Source data

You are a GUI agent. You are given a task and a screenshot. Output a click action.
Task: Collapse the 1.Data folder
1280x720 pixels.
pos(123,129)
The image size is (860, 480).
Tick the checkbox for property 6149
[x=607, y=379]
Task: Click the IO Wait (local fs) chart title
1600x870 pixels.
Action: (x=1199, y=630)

...

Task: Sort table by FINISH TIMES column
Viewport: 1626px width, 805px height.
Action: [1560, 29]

...

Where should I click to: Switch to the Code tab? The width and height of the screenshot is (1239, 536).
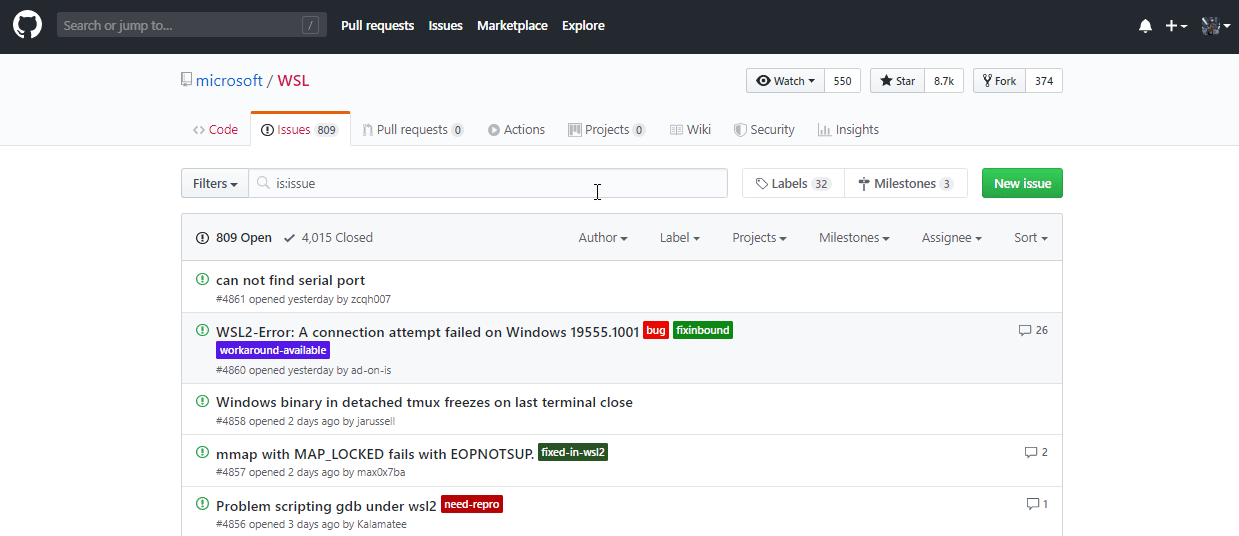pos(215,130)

Directions for this task
All lines above from the line with "You are a GUI" through the line with "Task: Click the", both included, are to be set down exactly, with nothing else.

Exercise output
You are a GUI agent. You are given a task and a screenshot. Output a click action.
Task: Collapse the 1.Data folder
1280x720 pixels.
pos(123,129)
The image size is (860, 480).
Tick the checkbox for property 6149
[x=607, y=379]
Task: Click the IO Wait (local fs) chart title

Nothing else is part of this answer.